HOW TO COMPLETE THIS TASK —
Type out the full set of entries again, unchanged.

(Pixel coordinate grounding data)
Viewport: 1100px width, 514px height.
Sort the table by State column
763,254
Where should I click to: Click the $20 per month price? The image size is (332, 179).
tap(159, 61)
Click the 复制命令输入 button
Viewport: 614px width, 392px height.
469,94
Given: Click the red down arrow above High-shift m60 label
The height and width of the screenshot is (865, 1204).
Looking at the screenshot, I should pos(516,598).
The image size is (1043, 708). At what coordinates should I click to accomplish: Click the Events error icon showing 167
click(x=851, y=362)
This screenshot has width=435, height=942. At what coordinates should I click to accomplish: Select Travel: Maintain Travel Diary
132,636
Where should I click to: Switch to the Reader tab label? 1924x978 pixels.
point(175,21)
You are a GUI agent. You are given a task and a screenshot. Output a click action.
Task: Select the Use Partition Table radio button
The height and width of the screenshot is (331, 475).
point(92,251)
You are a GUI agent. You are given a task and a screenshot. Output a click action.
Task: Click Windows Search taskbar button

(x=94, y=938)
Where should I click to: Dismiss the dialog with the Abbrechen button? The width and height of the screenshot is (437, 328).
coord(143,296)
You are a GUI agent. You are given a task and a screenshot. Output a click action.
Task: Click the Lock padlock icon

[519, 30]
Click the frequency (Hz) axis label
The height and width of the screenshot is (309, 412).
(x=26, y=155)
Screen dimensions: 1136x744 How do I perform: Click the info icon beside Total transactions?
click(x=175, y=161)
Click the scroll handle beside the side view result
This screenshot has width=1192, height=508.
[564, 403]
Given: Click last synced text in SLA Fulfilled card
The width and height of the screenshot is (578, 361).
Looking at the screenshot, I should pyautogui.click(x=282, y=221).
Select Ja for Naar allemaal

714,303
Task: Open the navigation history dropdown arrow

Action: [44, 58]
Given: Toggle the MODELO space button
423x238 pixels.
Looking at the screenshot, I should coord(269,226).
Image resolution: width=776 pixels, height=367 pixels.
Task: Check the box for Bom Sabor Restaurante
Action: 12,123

ANSWER FOR THE TASK —
Viewport: 1100px width, 514px height.
Sort the table by State column
763,254
Where should I click to: Click the $20 per month price? The image size is (332, 179).
tap(159, 61)
Click the 复制命令输入 button
Viewport: 614px width, 392px height.
469,94
Given: Click the red down arrow above High-shift m60 label
The height and width of the screenshot is (865, 1204).
Looking at the screenshot, I should pos(516,598).
The image size is (1043, 708). At what coordinates should I click to accomplish: Click the Events error icon showing 167
click(x=851, y=362)
This screenshot has width=435, height=942. At what coordinates should I click to accomplish: Select Travel: Maintain Travel Diary
132,636
Where should I click to: Switch to the Reader tab label? 1924x978 pixels.
point(175,21)
You are a GUI agent. You are given a task and a screenshot. Output a click action.
Task: Select the Use Partition Table radio button
The height and width of the screenshot is (331, 475).
point(92,251)
You are a GUI agent. You are given a task and a screenshot. Output a click action.
Task: Click Windows Search taskbar button

(x=94, y=938)
Where should I click to: Dismiss the dialog with the Abbrechen button? The width and height of the screenshot is (437, 328).
coord(143,296)
You are a GUI agent. You are given a task and a screenshot. Output a click action.
Task: Click the Lock padlock icon

[519, 30]
Click the frequency (Hz) axis label
The height and width of the screenshot is (309, 412).
(x=26, y=155)
Screen dimensions: 1136x744 How do I perform: Click the info icon beside Total transactions?
click(x=175, y=161)
Click the scroll handle beside the side view result
This screenshot has width=1192, height=508.
[564, 403]
Given: Click last synced text in SLA Fulfilled card
The width and height of the screenshot is (578, 361).
Looking at the screenshot, I should pyautogui.click(x=282, y=221).
Select Ja for Naar allemaal

714,303
Task: Open the navigation history dropdown arrow

Action: [44, 58]
Given: Toggle the MODELO space button
423x238 pixels.
Looking at the screenshot, I should coord(269,226).
Image resolution: width=776 pixels, height=367 pixels.
Task: Check the box for Bom Sabor Restaurante
Action: 12,123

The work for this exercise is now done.